Jammu and Kashmir’s statehood will be restored once normalcy returns, says Amit Shah
The home minister’s statement received a lot of backlash with political leaders asking him to define normalcy.
The Centre will restore Jammu and Kashmir’s statehood once the situation in the Union Territory normalises, Union Home Minister Amit Shah said on Saturday, reported The Times of India.
Jammu and Kashmir lost its statehood when the Centre scrapped its special status under Article 370 of the Constitution and split the state into two Union Territories on August 5, 2019.
“Delimitation has started and soon elections will be held,” Shah said while launching the district good governance index virtually. “I’ve given assurance in Parliament that as soon as the situation becomes normal in Jammu and Kashmir, statehood will be given back to J&K.”
Shah said the process of delimitation has started and elections will be held soon after. “No matter what they [political parties] say, Jammu and Kashmir will get full statehood,” he added, according to The Indian Express.
On February 17, 2020, the central government began the delimitation process – or redrawing boundaries – of Assembly constituencies in Jammu and Kashmir.

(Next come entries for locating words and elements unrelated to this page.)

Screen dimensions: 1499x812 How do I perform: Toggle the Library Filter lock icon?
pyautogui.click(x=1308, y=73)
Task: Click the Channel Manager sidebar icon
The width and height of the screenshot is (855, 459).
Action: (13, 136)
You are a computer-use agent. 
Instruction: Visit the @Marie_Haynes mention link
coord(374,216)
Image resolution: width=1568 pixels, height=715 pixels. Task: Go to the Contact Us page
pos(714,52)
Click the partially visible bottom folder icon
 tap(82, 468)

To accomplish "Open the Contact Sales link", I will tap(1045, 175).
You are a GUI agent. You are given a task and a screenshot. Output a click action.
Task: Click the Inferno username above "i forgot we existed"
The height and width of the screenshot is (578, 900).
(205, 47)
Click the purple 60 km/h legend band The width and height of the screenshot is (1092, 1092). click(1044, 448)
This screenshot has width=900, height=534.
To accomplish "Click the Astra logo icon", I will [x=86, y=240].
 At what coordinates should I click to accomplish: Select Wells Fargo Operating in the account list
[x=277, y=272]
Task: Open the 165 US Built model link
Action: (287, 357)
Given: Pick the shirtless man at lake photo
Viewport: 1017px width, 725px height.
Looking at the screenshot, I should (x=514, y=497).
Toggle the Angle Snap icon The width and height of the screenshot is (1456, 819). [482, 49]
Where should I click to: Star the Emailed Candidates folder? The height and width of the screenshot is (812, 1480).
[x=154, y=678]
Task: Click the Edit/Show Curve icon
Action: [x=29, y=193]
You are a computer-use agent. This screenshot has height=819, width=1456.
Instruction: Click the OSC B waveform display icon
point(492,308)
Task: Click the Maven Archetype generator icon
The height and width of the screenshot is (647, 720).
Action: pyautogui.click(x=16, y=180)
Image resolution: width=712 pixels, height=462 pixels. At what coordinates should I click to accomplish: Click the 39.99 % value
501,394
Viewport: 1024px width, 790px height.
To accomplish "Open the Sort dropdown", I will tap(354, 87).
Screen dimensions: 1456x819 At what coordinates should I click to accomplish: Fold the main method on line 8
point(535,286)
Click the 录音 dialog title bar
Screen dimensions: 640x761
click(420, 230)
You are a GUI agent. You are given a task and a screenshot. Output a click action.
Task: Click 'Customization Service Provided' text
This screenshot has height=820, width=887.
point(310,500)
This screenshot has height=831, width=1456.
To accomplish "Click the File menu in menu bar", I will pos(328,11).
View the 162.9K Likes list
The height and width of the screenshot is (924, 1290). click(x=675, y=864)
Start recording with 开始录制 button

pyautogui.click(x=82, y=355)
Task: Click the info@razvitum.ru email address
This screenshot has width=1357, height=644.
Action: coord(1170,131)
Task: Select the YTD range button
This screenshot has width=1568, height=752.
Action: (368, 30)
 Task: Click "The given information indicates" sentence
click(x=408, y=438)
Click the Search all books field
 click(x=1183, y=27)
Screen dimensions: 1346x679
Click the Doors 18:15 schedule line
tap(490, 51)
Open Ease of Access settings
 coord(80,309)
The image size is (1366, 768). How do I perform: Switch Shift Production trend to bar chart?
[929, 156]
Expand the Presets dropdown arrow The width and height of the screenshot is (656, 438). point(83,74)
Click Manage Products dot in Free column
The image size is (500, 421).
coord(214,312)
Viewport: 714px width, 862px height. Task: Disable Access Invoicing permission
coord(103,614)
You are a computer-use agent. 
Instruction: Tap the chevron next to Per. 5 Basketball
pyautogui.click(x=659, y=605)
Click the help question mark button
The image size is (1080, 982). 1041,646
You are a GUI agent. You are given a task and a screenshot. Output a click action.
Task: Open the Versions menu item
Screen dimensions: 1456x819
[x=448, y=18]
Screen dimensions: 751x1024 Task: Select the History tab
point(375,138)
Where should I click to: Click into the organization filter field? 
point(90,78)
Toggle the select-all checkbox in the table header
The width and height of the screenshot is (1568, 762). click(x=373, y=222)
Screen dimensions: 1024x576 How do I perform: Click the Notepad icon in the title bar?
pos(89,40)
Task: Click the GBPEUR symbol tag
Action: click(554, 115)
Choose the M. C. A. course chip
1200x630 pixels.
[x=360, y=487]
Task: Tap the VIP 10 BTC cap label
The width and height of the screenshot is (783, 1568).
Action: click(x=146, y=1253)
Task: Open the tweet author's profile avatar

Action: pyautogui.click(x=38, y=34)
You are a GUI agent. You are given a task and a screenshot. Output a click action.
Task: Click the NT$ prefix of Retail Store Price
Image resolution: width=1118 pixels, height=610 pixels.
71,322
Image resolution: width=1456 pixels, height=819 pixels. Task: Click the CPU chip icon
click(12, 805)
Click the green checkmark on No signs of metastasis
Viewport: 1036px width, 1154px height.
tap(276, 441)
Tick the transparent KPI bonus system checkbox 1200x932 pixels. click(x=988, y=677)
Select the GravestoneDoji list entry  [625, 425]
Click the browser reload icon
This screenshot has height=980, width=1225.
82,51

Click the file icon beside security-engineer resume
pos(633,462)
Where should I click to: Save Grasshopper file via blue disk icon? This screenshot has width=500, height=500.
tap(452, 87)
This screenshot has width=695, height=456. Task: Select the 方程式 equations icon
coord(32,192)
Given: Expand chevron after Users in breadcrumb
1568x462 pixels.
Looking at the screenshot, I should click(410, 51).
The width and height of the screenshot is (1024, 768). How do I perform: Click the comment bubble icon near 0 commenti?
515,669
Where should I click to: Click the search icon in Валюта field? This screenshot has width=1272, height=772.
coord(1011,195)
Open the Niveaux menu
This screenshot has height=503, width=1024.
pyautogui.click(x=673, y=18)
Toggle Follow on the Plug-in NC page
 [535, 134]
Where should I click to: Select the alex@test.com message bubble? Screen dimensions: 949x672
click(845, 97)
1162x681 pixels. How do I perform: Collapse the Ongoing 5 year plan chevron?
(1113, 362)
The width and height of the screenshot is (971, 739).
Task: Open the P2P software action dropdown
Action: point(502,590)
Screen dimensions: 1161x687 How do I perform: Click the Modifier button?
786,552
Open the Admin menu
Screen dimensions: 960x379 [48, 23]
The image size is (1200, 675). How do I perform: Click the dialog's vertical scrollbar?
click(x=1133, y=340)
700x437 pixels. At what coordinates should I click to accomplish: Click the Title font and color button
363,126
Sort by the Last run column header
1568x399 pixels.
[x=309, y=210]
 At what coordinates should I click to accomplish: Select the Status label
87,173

The number of seats in the Jammu and Kashmir Assembly will go up from 107 to 114, and delimitation will provide for reserved seats for Scheduled Castes and Scheduled Tribes.
In a draft resolution presented in December, the commission had proposed six new Assembly seats for the Jammu region and one for Kashmir.
While it is a routine effort in some parts of the country, the delimitation process is much more politically sensitive in Jammu and Kashmir because of fears that the Bharatiya Janata Party may use it to alter political outcomes in what was earlier India’s only Muslim-majority state.
On January 1, political leaders in Jammu and Kashmir said that they were placed under detention ahead of a protest by the People’s Alliance for Gupkar Declaration against the Delimitation Commission’s recommendations. Those who were said to have been placed under detention included three former chief ministers – Farooq Abdullah, Omar Abdullah and Mehbooba Mufti.
Many politicians asked Shah to define what he means by normalcy.
“After quite literally terrorising people of J&K into silence to create a false normalcy narrative, the GOIs admission that situation still isn’t normal is self-contradictory,” Peoples Democratic Party President Mehbooba Mufti said in a tweet. “Also proves that silence shouldn’t be misconstrued as normalcy.”
Peoples Conference chairperson Sajjad Lone sought the definition of normalcy from the home minister. “But who will define normalcy?” he asked on Twitter. “And in a federal structure, can we really use normalcy as an excuse to assume power. Irrespective of the definition of normalcy possibly coined by the Union government, every single stateless day is an affront to federalism and to the people of J&K.”
Leftist leader Mohammad Yusuf Tarigami said that one of the principal fundamentals of good governance is participation and representation, a right which continues to be denied to the people of J&K. “Releasing such indexes is intended to help the government in optics wise,” he tweeted. “However, the ground reality of dilapidated roads, erratic power supply, inaccessibility of potable water combined with huge unemployment, social unrest is reflecting contrasting picture.”